Googlebot scans HTTP/2 sites (but there are no ranking benefits)

Put us to the test
Put us to the test!
Analyze your site
Select the database

Starting in November, Googlebot will begin to support HTTP/2 crawling for “selected sites”, with significant efficiency benefits. However, there will be no real ranking benefits for those who adopt this new protocol. This is the summary of the announcement that appeared a few hours ago on the Webmaster Central Blog, which anticipates what will be the effects of this step.

What is the HTTP/2 protocol

In short, the HTTP/2 or h2 protocol is “the next major version” of HTTP, the protocol that the Internet uses primarily for data transfer: a defined version “much more robust, efficient and faster than its predecessor, thanks to its architecture and the features it implements for clients (the browser, for instance) and servers”.
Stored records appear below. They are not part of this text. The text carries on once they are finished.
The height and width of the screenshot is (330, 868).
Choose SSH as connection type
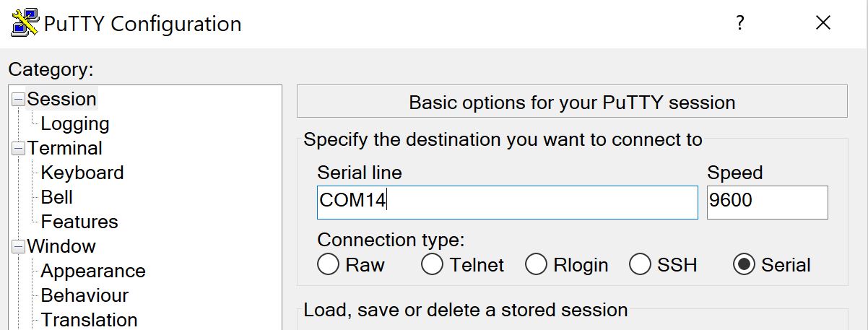640,264
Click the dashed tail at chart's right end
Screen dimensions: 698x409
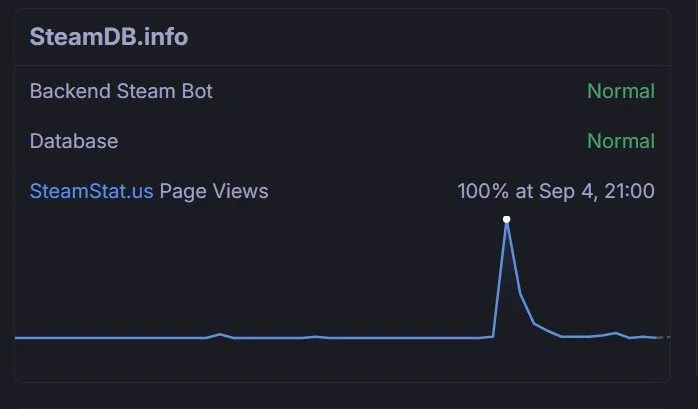tap(664, 337)
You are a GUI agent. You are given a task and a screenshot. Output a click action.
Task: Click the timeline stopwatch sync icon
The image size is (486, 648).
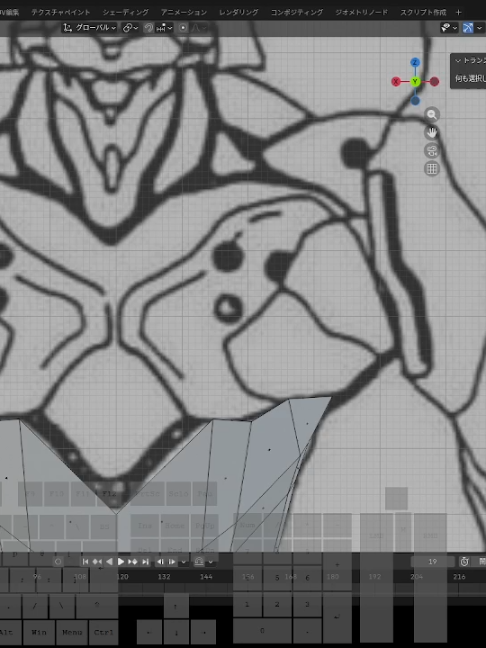pos(465,561)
The benefits of the new version

Only in terms of speed – an increasingly high priority for Google and more generally for the whole Web – according to some studies HTTP/2 provides an average improvement in the performance of page loading times ranging from 5 to 15 percent.
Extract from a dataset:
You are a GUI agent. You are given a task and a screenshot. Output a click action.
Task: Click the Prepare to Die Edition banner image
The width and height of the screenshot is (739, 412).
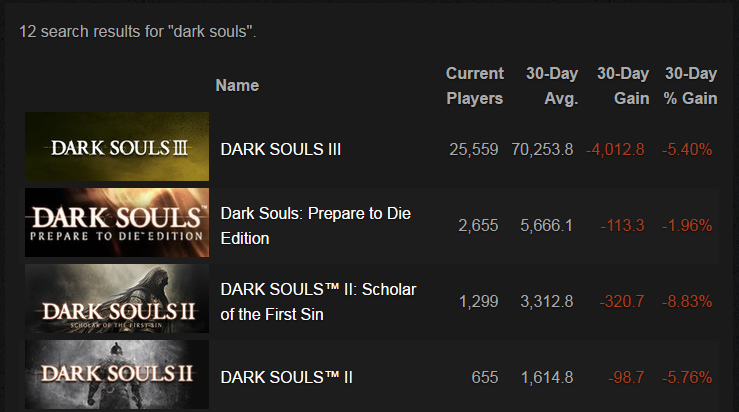click(117, 222)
As a follow-up on developers.google.com explains, the primary goals for HTTP/2 are “reduce latency by enabling request and response multiplexing, minimize protocol overload by efficiently compressing HTTP header fields, and add support for request priority and push server”.

Its main features are:

  • Creation of a single connection established between a browser and a site.
  • Exchange of collected data through a multiplication process.
  • Binary code for information exchange.
  • Compression of http header.
  • Use of push servers in case of predictable response requests.
  • Prioritizing the most important page elements.

What HTTP means and the history of protocol

Let’s open a small digression: HTTP means Hypertext Transfer Protocol and is the system of rules that makes it possible to communicate and transfer files in the World Wide Web between clients (browser with its applications) and servers (on which the requested site is located), and therefore represents one of the foundations of our Internet browsing experience.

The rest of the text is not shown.